*Work instructions:*
Answer these from the 340B program abstract below:
1. Who is listed as discussant?
2. In what year did Congress create the 340B Drug Pricing Program?
3. What kind of model is the study based on?
══ Document section
Tuesday, June 25, 2019: 8:00 AM
Jefferson - Mezzanine Level (Marriott Wardman Park Hotel)

Presenter: Yilu Dong

Discussant: Sayeh S. Nikpay


In 1992, the U.S. Congress created the 340B Drug Pricing Program that requires drug manufacturers to provide outpatient drugs to eligible hospitals at significantly reduced prices. The goal of the program is to allow covered entities to reach more vulnerable patients and provide more comprehensive services. Covered entities, however, by law, are not required to pass on these drug discounts to patients or insurers. Therefore, a concern is that hospitals might prescribe a higher dose of drugs or more expensive drugs in order to generate higher profits, without increasing access to the intended population.

From the inception of the program, only certain Disproportionate Share Hospitals (DSH) could select to participate in the program. In 2010, Congress passed the Affordable Care Act (ACA), which further expanded 340B hospital eligibility to children’s hospitals, outpatient setting of free-standing cancer hospitals, rural referral centers, sole community hospitals, and critical access hospitals. While previous literature has examined the association between participation in the 340B program and hospital spending, no work has evaluated the impact of the ACA expansion. Using a difference-in-difference model based on the 2010 ACA expansion, I examine the impact of the 340B Drug Pricing Program on hospitals’ prescribing behavior, patient mix and quality outcomes.
════
══ Source data
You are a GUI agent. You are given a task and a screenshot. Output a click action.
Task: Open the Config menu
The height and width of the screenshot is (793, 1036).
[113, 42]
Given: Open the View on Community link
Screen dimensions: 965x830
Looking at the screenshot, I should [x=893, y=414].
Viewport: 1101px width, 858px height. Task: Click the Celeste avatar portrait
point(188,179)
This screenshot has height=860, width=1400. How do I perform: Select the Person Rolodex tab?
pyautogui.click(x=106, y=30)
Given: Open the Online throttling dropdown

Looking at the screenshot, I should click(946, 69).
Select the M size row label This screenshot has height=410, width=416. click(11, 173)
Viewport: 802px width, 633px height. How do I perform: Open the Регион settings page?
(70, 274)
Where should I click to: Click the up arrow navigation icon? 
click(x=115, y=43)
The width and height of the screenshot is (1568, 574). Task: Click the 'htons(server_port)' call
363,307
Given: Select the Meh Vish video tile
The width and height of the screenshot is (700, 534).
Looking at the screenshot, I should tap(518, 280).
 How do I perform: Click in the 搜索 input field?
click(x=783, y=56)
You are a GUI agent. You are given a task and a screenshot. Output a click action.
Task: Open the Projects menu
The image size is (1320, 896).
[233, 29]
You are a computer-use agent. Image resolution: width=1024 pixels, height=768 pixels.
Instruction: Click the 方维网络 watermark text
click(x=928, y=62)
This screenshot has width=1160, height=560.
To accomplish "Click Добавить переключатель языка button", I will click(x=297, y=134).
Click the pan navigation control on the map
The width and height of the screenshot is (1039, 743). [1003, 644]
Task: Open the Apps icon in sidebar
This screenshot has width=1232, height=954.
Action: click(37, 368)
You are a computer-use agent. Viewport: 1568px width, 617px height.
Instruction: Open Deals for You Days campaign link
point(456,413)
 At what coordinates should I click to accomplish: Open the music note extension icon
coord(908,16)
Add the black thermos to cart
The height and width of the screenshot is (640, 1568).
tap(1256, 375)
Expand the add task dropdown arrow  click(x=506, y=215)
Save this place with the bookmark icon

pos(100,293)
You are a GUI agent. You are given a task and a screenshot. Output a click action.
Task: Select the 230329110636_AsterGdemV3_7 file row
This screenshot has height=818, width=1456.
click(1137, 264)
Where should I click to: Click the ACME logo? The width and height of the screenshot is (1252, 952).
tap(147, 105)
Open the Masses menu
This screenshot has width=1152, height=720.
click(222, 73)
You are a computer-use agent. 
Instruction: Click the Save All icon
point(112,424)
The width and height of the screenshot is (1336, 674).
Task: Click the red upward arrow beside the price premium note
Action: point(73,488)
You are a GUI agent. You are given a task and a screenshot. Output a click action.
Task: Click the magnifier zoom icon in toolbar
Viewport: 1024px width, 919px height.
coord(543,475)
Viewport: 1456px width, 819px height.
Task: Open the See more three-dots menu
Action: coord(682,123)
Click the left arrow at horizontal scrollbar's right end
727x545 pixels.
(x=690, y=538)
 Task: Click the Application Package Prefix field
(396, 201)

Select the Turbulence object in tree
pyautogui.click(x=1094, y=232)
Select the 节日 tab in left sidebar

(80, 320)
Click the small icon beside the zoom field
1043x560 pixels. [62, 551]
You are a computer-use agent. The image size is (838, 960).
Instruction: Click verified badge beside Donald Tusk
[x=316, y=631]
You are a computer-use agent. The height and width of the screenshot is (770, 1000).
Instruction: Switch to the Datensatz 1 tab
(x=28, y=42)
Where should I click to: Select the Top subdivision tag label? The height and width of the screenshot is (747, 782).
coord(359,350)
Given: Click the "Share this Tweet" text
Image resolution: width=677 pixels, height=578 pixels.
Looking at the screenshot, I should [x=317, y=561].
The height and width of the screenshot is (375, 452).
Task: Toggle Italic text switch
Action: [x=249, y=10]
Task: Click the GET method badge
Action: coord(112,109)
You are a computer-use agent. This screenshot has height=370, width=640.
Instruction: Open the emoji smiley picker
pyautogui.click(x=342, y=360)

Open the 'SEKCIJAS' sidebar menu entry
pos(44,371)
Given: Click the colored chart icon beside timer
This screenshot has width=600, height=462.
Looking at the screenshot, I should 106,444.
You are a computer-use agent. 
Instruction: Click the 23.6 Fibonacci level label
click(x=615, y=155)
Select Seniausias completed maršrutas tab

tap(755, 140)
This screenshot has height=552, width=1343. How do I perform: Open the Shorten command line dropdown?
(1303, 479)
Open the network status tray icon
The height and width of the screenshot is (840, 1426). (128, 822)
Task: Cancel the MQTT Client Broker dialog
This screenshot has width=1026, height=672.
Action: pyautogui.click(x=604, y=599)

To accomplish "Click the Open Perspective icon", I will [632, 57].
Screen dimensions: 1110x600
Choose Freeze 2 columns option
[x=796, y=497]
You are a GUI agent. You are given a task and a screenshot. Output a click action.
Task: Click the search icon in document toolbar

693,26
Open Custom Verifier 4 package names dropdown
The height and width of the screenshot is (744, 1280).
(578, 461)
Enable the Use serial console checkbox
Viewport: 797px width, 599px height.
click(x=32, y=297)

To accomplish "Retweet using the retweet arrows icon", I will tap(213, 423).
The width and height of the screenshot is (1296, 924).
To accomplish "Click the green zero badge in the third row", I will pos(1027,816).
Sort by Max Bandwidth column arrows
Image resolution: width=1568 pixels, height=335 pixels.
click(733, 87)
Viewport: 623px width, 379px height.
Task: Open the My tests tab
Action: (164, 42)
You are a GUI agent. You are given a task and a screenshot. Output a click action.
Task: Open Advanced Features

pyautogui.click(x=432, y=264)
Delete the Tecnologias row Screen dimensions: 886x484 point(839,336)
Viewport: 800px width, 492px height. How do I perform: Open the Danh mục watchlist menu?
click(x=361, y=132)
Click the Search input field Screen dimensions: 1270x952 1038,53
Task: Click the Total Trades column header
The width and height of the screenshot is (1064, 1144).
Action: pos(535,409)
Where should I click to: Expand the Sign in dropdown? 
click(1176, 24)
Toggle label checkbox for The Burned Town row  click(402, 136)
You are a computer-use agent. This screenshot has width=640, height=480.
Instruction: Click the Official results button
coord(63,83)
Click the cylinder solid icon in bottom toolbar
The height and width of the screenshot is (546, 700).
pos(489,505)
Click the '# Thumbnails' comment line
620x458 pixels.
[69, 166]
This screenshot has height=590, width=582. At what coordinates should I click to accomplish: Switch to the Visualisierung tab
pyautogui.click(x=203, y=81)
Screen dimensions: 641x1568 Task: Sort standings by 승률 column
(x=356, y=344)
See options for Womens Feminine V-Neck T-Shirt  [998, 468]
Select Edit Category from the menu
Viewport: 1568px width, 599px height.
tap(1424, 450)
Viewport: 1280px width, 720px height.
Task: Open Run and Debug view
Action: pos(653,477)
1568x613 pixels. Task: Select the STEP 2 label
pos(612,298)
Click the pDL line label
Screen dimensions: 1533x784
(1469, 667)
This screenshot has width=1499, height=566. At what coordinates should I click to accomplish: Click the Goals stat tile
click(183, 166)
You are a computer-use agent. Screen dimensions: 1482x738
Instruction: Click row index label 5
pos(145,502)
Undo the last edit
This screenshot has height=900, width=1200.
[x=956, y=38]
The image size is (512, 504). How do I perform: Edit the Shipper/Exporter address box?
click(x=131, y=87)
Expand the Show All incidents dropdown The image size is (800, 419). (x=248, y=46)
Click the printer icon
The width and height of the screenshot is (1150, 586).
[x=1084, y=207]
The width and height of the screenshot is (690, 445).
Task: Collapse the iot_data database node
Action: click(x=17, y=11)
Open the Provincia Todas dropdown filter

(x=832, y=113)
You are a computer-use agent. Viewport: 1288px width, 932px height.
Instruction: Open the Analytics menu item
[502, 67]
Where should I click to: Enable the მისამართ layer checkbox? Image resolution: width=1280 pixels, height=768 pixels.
════
*Output for this exercise:*
1. Sayeh S. Nikpay
2. 1992
3. A difference-in-difference model based on the 2010 ACA expansion